> [Source extract]:

"""

Find the smallest range that contains a given percentage of values

68 Views Asked by At

I have a .csv file that contains file sizes. I need to find the interval from a to b, where the majority of the files (75-80-85-90%) are, while [a,b] is the minimal interval possible. I am using python.

I know how to do that if I’m checking the specific percentile of files, but I have no idea how to do that maximization problem.

percentile_80 = df['file_size'].quantile(0.8)
num_files = df.shape[0]
num_files_in_range = df[df['file_size'] <= percentile_80].shape[0]
percent_files_in_range = num_files_in_range / num_files * 100
range_start = df['file_size'].min()
range_end = percentile_80
1

There are 1 best solutions below

0
rpm On BEST ANSWER

Here's how I understand your question:

You have a list of file sizes, and you're trying to find file sizes a and b such that 80% (or some other predetermined percentage) of the files have size s in the range [a,b], and |a-b| is minimized.

I suspect there's no built-in pandas function for this, but it's not too bad to do manually:

def minimum_size_range(file_sizes, percentage):
    # calculate how many files need to be in the range
    window_size = math.ceil(len(file_sizes) * percentage / 100)

    sorted_sizes = sorted(file_sizes)

    # initialize variables with worst-case values
    min_size, max_size = sorted_sizes[0], sorted_sizes[-1]
    min_interval = max_size - min_size

    # calculate interval for every window
    for i in range(len(sorted_sizes) - (window_size - 1)):
        lower, upper = sorted_sizes[i], sorted_sizes[i + (window_size - 1)]
        interval = upper - lower

        # if we found a new minimum interval, replace values
        if interval < min_interval:
            min_interval = interval
            min_size, max_size = lower, upper

    return min_size, max_size

Quick explanation: Since we know the desired percentage beforehand, we know how many files we want in our range, so we can just sort our file sizes and find the window with the desired number of files that has the smallest range of sizes.

You should be able to call this like so:

min_size, max_size = minimum_size_range(df['file_size'], 80)

"""

> [Supplied data]:
"""

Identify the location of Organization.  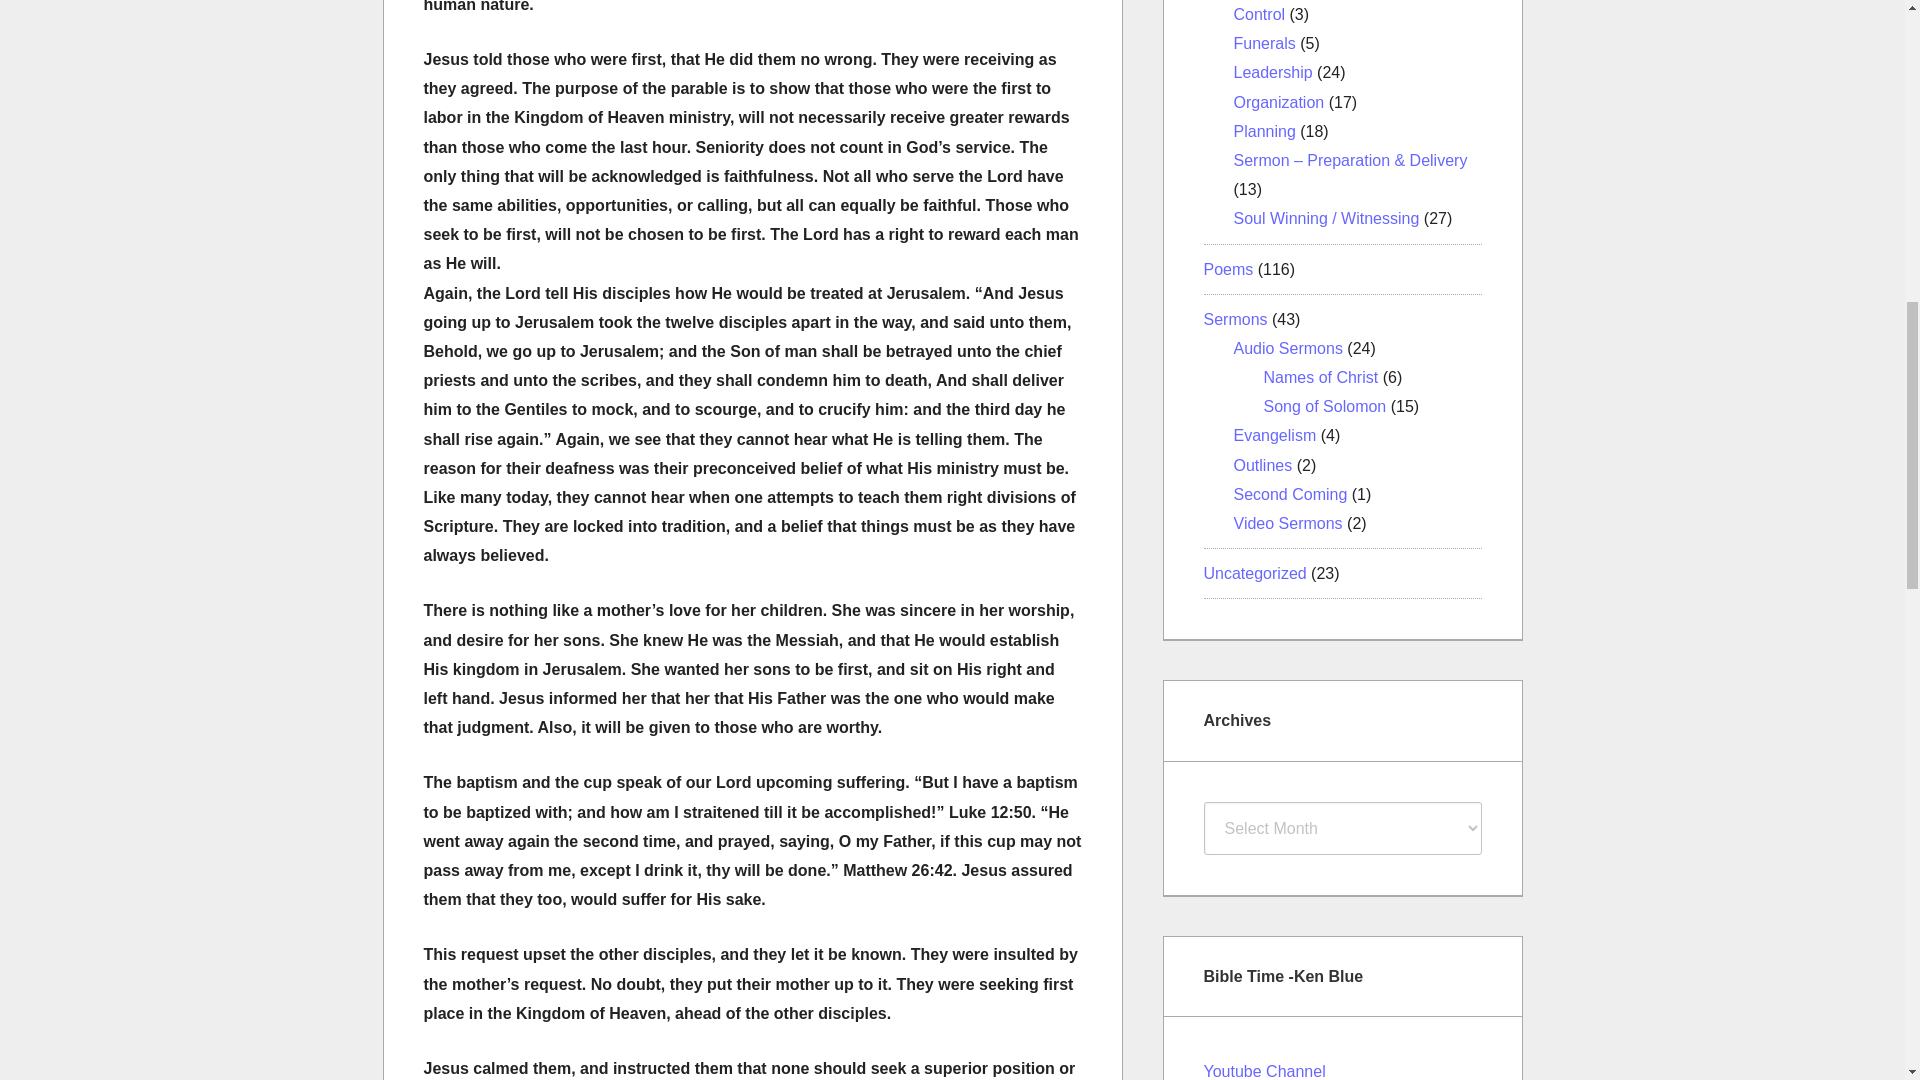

"""

> [Written request]:
In the forum thread on finding the smallest range of file sizes, what does the answerer suspect about pandas?

> [Solved exercise]:
The answerer suspects that pandas has no built-in function for this.